Examples of time series projects
Stock market prediction
Stock market forecasting is a challenging and attractive topic where the main goal is to develop diverse methods and strategies for predicting future stock prices. There are a lot of different techniques, from classic algorithmic and statistics methods up to complex neural network architectures. The common thing is that they all utilize different time series to achieve accurate forecasts. Stock market forecasting methods are widely used by amateur investors, fintech startups, and big hedge funds.
There are many ways to use stock market forecasting methods in practice, but the most popular is probably trading. The number of automatic trading on stock exchanges is on the rise, and it’s estimated that about 75% of stocks traded on US stock exchanges come from algorithmic systems. There are two main approaches to predicting how stocks will perform in the future: fundamental analysis and technical analysis.
Fundamental analysis looks at factors such as a company’s financial statements, management, and industry trends. Also, it takes into account some macroeconomic indicators such as inflation rate, GDP, state of the economy, and similar. All these indicators are time-dependent and in that way can be represented as time series.

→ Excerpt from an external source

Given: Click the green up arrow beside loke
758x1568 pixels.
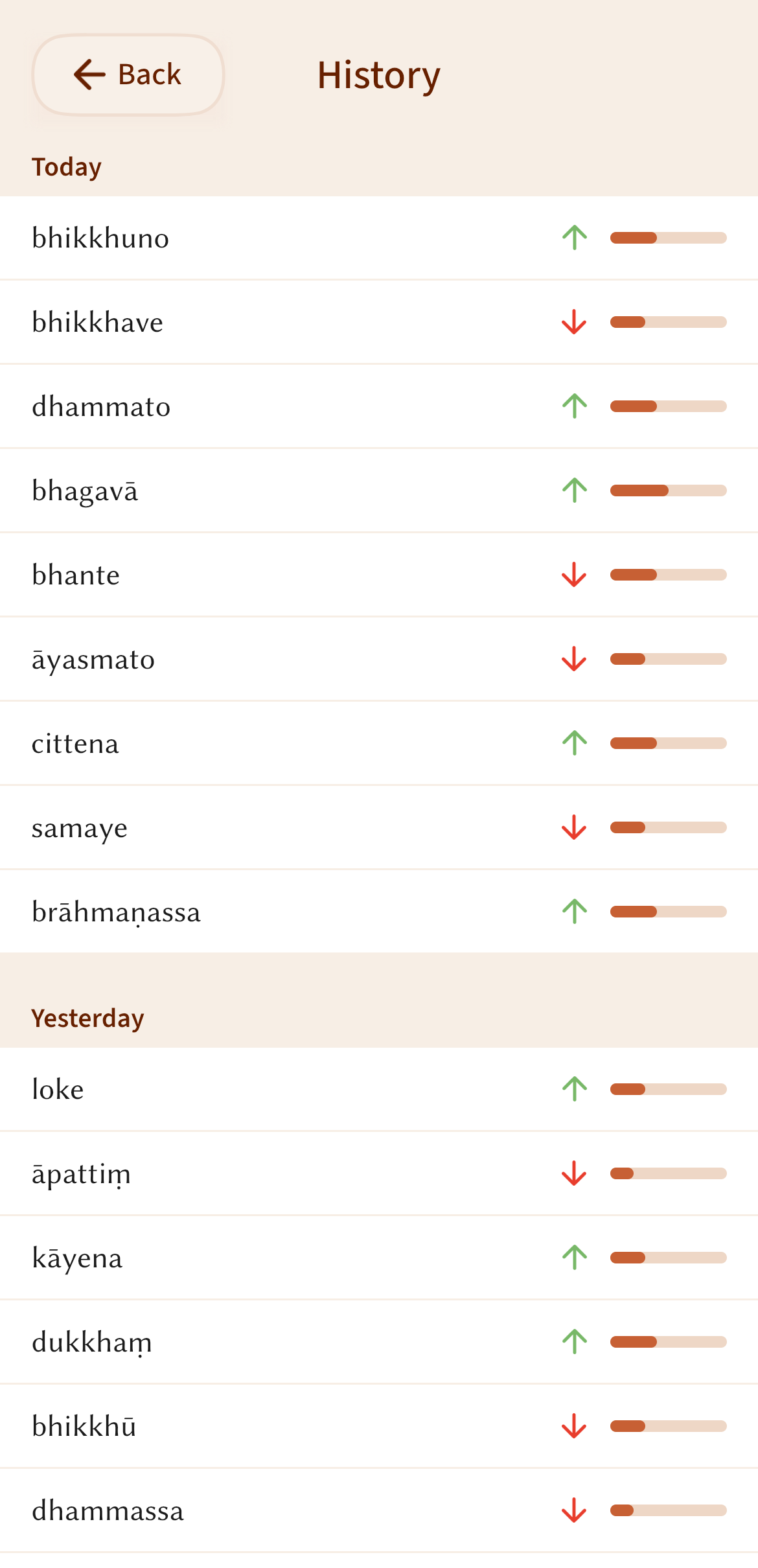Looking at the screenshot, I should click(574, 1089).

In contrast to fundamental analysis, technical analysis uses patterns in trading volume, price changes, and other information from the market itself to predict how stocks will perform in the future. It’s important for investors to understand both approaches before making an investment decision.
Bitcoin price forecasting
Bitcoin is a digital currency that has significant fluctuations in price. It’s also one of the most volatile assets in the world. The price of bitcoin is determined by supply and demand. When demand for bitcoins increases, the price increases, and when demand falls, the price falls. As demand has increased in recent years, so has the price. Because of its very volatile nature, it is a very challenging task to forecast bitcoin’s future prices.
In general, this problem is very similar to stock market prediction, and almost the same methods can be used to solve it. Even bitcoin has been shown to correlate with some indices such as S&P 500 and Dow Jones. It means that the bitcoin price, to some degree, follows the prices of the mentioned indices. You can read more about this here:
ECG anomaly detection
ECG anomaly detection is a technique that detects the abnormalities in an ECG. The ECG is a test that monitors the electrical activity of the heart. Basically, it is an electrical signal generated by the heart and represented as a time series.
The ECG anomaly detection is done by comparing the normal pattern of an ECG with the abnormal pattern. There are many types of anomalies in an ECG, and they can be classified as follows:
- Heart rate anomalies: this refers to any change in heart rate from its normal range. This may be due to a problem with the heart or a problem with how it is being stimulated.
- Heart rhythm anomalies: this refers to any change in rhythm from its normal pattern. This may be due to a problem with the way that impulses are being conducted through the heart or problems with how quickly they are conducted through it.
A lot of work has been done on this topic, ranging from academic research to commercial ECG machines, and there are some promising results. The biggest issue is that the system should have a high level of accuracy and should not have any false positives or negatives. This is due to the nature of the problem and the consequences of the wrong prediction.
Tools, packages, and libraries for time series projects
Since now we have some background regarding the importance of time series in the industry, let’s take a look at some popular tools, packages, and libraries that can be helpful for any time series project. Also, due to the fact that the majority of data science and machine learning projects related to time series are done in Python, it makes sense to discuss tools supported by Python.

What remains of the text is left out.